Data supplied:
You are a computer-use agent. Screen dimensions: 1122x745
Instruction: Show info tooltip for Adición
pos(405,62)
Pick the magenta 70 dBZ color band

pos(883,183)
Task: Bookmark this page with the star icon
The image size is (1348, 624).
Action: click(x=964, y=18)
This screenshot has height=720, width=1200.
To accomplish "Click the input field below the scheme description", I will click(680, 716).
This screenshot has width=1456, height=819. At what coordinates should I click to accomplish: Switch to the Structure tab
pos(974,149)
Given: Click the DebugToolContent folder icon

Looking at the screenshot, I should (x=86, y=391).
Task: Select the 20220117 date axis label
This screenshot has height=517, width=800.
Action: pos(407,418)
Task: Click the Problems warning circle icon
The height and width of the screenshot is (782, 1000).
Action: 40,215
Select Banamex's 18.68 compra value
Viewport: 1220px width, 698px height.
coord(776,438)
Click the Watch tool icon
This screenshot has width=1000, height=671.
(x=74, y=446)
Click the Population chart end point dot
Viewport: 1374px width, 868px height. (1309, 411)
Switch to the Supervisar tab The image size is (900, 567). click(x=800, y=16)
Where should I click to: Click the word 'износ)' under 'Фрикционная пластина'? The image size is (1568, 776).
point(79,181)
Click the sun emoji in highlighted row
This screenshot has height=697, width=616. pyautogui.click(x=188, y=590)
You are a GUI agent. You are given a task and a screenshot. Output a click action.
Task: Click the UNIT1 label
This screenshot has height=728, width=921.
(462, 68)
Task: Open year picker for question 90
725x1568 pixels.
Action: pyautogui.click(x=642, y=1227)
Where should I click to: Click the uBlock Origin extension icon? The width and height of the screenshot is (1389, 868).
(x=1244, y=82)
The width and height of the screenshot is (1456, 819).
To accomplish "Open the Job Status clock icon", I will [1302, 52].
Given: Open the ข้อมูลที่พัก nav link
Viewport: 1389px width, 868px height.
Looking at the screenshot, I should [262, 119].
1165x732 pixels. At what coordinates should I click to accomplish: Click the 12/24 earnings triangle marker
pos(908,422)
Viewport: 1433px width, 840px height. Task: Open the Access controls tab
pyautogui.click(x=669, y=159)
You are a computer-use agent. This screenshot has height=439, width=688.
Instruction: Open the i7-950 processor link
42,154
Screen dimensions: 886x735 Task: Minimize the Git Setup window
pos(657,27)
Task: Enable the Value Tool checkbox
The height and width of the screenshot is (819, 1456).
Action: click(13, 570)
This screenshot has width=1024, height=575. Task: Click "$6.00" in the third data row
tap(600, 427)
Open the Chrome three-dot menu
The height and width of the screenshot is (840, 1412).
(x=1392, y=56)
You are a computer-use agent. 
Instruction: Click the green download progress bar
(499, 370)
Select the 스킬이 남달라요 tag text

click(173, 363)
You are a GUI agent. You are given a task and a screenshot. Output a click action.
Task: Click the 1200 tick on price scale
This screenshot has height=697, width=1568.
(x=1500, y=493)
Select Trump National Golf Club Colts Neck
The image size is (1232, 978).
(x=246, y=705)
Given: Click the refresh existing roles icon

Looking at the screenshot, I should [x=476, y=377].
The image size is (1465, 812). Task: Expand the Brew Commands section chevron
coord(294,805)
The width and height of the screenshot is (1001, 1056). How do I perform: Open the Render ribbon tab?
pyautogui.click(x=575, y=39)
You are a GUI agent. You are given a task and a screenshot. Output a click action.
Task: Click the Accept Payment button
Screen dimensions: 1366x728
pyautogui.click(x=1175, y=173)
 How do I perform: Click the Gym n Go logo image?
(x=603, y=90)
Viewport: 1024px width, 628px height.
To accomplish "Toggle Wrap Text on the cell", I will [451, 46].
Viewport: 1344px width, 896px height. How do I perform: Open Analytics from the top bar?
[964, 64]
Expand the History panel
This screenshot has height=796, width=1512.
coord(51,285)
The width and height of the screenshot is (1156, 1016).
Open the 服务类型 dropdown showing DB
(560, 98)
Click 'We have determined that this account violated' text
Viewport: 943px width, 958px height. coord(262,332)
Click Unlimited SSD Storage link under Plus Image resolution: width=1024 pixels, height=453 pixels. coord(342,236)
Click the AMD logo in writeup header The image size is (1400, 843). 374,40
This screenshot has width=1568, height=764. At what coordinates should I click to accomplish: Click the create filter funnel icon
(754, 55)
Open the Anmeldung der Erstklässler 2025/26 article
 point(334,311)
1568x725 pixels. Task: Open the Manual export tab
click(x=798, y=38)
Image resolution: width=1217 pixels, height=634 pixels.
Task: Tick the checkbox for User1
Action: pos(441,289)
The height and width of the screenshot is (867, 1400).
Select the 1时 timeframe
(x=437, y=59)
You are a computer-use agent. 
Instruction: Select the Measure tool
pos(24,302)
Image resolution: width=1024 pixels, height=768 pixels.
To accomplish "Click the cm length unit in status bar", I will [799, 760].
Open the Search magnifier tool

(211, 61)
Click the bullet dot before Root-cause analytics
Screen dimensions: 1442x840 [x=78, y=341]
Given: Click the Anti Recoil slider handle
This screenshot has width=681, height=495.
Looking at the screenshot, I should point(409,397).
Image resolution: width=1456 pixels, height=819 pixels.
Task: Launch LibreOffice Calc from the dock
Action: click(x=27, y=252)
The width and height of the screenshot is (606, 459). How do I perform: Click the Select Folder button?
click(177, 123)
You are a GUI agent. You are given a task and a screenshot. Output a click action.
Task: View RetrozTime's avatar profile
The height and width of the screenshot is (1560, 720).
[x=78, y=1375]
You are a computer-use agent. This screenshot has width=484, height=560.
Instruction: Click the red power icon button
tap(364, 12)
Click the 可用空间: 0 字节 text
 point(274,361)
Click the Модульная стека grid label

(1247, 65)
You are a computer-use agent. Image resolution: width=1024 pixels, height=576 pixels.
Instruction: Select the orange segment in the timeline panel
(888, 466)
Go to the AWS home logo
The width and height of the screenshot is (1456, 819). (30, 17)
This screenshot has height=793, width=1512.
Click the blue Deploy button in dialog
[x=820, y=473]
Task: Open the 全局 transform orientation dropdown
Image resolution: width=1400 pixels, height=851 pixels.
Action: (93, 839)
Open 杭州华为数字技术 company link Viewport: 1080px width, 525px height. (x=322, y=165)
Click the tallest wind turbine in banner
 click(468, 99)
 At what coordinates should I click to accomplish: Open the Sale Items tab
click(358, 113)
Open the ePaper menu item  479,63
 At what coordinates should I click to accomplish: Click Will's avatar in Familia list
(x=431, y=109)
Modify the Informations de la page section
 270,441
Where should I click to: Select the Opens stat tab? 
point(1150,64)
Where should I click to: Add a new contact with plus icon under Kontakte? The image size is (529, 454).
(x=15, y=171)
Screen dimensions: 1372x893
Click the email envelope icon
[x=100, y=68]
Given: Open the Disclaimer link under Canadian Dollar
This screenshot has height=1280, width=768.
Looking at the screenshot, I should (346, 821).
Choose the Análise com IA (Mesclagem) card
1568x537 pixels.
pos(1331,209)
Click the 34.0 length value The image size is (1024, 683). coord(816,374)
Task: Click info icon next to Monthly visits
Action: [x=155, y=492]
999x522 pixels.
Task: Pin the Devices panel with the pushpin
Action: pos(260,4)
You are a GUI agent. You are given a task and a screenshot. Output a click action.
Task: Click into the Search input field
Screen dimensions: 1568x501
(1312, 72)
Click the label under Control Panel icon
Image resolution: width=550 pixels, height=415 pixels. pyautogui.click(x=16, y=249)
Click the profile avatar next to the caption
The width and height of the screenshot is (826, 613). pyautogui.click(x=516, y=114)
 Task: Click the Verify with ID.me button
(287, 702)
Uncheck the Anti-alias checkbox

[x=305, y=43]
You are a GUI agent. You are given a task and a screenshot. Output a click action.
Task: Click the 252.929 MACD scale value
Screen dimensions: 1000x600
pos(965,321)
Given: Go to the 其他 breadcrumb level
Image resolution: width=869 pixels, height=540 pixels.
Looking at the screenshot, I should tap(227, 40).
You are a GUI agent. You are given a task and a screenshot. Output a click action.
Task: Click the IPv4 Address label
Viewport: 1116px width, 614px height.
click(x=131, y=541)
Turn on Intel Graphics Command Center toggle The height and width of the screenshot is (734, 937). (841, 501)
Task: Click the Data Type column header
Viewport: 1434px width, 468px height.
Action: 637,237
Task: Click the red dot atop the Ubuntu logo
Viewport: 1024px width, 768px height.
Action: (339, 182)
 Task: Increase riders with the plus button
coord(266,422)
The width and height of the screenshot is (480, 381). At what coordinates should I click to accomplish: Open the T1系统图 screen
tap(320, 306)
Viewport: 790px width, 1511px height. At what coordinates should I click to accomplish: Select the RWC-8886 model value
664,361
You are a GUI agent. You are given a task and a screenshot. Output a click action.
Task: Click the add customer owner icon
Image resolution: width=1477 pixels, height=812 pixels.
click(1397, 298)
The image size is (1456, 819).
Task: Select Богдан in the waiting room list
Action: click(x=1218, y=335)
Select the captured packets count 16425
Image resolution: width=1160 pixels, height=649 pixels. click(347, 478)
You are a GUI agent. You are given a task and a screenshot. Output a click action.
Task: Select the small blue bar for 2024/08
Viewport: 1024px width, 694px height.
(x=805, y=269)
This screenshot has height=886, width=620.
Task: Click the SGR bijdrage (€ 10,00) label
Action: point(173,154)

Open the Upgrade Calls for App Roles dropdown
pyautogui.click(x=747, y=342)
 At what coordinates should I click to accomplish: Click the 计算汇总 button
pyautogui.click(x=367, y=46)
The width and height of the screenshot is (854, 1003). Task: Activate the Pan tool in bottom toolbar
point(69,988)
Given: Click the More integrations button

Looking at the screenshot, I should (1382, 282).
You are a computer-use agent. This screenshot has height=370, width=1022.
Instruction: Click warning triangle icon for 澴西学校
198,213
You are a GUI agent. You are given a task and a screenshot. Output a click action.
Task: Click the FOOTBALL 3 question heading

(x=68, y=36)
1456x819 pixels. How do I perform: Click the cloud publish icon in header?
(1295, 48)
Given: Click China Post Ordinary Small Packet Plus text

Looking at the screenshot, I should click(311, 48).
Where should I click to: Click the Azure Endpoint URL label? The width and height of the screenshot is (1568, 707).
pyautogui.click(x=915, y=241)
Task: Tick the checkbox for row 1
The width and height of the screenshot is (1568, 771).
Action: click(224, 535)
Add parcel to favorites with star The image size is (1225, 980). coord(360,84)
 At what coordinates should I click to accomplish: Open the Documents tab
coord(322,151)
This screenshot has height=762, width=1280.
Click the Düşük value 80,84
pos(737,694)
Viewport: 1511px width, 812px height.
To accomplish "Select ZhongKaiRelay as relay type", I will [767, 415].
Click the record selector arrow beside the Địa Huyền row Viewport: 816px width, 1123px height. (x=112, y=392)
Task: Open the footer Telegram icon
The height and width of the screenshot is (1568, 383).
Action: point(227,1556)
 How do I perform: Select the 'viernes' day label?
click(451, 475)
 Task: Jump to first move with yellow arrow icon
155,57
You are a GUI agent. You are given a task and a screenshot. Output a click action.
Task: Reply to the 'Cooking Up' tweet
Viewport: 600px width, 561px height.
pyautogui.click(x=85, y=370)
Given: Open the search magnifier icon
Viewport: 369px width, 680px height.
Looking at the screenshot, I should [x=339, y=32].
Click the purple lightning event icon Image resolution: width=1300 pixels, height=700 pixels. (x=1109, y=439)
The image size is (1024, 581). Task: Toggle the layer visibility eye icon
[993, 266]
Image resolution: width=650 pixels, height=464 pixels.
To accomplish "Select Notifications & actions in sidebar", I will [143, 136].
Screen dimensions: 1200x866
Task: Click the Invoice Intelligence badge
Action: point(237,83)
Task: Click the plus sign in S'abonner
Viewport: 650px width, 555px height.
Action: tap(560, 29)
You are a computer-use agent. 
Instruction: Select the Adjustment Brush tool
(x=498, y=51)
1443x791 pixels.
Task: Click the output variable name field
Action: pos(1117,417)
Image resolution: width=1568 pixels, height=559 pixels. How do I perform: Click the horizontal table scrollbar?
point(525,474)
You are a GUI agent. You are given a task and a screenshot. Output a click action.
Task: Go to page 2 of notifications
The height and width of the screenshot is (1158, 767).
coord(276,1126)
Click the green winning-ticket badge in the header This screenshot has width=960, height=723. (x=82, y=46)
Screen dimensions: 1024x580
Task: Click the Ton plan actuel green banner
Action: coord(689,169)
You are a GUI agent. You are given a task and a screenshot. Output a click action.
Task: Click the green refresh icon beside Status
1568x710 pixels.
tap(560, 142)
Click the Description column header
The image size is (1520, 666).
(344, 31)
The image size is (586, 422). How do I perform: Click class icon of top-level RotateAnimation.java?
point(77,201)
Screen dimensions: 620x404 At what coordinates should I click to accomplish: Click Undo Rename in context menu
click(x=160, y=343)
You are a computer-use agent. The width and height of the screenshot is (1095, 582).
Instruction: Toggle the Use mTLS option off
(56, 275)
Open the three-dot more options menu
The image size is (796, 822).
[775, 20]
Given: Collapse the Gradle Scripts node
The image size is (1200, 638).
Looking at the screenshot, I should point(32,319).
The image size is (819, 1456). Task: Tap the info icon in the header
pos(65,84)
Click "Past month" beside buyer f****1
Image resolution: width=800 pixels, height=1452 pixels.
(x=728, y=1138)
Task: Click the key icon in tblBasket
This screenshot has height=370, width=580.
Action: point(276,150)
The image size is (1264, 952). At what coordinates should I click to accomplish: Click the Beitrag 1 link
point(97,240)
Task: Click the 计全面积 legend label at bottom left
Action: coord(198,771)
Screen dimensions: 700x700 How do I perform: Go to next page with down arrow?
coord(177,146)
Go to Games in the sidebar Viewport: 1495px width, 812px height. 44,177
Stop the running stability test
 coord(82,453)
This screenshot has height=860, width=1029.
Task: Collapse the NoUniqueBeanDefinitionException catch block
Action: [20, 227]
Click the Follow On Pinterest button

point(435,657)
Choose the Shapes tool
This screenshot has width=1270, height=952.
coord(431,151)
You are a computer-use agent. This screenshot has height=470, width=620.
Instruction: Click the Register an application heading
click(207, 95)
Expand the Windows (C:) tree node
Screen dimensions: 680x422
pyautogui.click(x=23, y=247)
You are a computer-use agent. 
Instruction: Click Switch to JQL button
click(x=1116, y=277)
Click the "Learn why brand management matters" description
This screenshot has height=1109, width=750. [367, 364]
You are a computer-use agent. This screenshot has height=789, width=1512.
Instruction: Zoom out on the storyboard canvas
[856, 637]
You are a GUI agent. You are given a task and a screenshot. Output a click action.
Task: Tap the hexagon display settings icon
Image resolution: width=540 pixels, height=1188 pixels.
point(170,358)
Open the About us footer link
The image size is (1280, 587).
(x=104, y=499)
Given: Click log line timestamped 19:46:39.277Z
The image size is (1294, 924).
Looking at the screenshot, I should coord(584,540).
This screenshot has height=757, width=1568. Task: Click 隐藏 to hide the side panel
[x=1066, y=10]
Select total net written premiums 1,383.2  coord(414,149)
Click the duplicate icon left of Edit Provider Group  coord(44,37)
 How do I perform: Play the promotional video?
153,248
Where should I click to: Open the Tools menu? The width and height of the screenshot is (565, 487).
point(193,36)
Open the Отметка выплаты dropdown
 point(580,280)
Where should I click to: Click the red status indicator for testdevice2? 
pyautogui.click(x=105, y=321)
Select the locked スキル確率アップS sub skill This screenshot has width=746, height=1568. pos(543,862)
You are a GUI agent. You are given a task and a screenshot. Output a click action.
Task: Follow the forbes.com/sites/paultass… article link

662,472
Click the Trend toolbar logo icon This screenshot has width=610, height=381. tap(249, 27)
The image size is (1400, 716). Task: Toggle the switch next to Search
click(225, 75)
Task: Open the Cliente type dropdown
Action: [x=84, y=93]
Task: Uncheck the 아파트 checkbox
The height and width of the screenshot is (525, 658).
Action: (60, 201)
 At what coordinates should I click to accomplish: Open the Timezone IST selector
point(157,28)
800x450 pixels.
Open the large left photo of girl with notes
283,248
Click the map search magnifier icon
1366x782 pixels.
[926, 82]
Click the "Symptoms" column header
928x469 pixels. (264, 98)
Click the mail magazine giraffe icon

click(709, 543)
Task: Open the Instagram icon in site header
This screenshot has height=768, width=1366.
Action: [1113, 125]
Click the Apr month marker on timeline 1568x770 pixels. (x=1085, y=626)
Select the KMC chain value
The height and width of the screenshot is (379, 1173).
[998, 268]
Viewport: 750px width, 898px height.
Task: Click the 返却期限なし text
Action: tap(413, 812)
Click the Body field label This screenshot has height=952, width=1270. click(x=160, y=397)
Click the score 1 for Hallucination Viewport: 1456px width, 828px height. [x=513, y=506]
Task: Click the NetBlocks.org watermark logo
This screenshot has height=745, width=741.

Do this: Copy the entries from the line containing "The width and height of the screenshot is (1001, 1056)." through the line containing "pyautogui.click(x=1175, y=173)", changing "Accept Payment" to "Submit Order" and leaving everything else the same.

Complete answer:
The width and height of the screenshot is (1001, 1056). How do I perform: Open the Render ribbon tab?
pyautogui.click(x=575, y=39)
You are a GUI agent. You are given a task and a screenshot. Output a click action.
Task: Click the Submit Order button
Screen dimensions: 1366x728
pyautogui.click(x=1175, y=173)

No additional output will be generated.